The story starts with the observation that nearly 90 percent of the corn produced in the United States is genetically modified, "GMO" in the parlance. Yet there are still many people who worry about the safety of GMO corn and other foods. Even though fermentation and distillation are processes that transform grain starch into alcohol, so thoroughly that none of the original plant material remains, many people still wonder about the use of GMO grain in distilled spirits.

WFPL visited the Four Roses Distillery in Lawrenceburg and talked to Master Distiller Jim Rutledge. Four Roses uses only non-GMO corn. Rutledge said Four Roses is only able to keep getting it because the company is willing to pay a premium price—and the farm group they’ve been using for 52 years is still GMO-free.

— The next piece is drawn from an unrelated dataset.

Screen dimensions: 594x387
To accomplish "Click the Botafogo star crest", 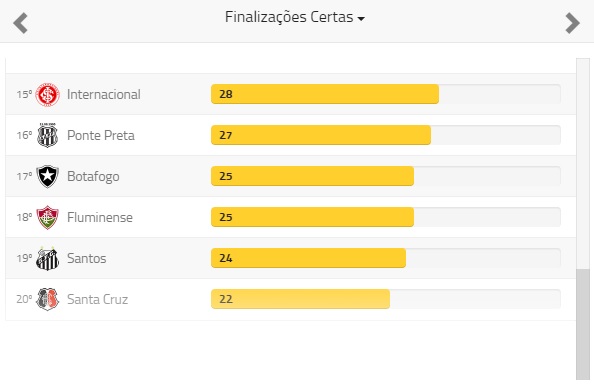I will click(47, 176).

He says that because GMO is now so common, and non-GMO fields can be contaminated with GMO material, it may become impossible for the distillery to remain GMO-free. Other distilleries are having the same issue.

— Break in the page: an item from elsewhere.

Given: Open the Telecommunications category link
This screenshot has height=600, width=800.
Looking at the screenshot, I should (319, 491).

No major American distiller has ever expressed the opinion that GMO grain is dangerous. If they prefer non-GMO it is only because some of their customers, particularly in Europe, insist on it, or require that products containing GMO ingredients must disclose that fact on their label. 

5 comments:

Sylvan said...

For me, it's an environmental issue- I object to GMO corn in the fields. I don't think it makes much difference to the whiskey.

Also, Maker's Mark claims to be GMO free - the recent Serious Eats slide show described them testing incoming corn to check.

Anonymous said...

Your post failed to mention that there is zero evidence of health risks from consuming GMO corn (let alone GMO corn distillate).

Also, all corn (along with every other fruit, vegetable, and grain we eat) is genetically modified. Humans have been breeding corn (and every other crop) for millenia. Every modern plant food, including so-called "heirloom" varieties, has been modified by human breeding, and they bear little resemblance to their "natural" precursor plants. For example, the progenitor species of the tomato (i.e., the non-genetically modified version) is poisonous.

But hey, good for Four Roses if they can better sell their product to ill-informed European and Japanese people by buying more expensive corn.

Anonymous said...

I'll pass on Monsanto whiskey.

Anonymous said...

I think we can all agree that selective breeding is not the same as the addition of a foreign gene into a organisms genome. I too only object to GMOs because of they risk they pose to wildlife, gene flow happens all the time and many species of weed are now resistant to roundup demonstrating the point.

Anonymous said...

Actually studies on adolescent rats do show I'll effects of GMOs. Many studies are corrupted by money. Adolescent rats have long been the standard for test subjects.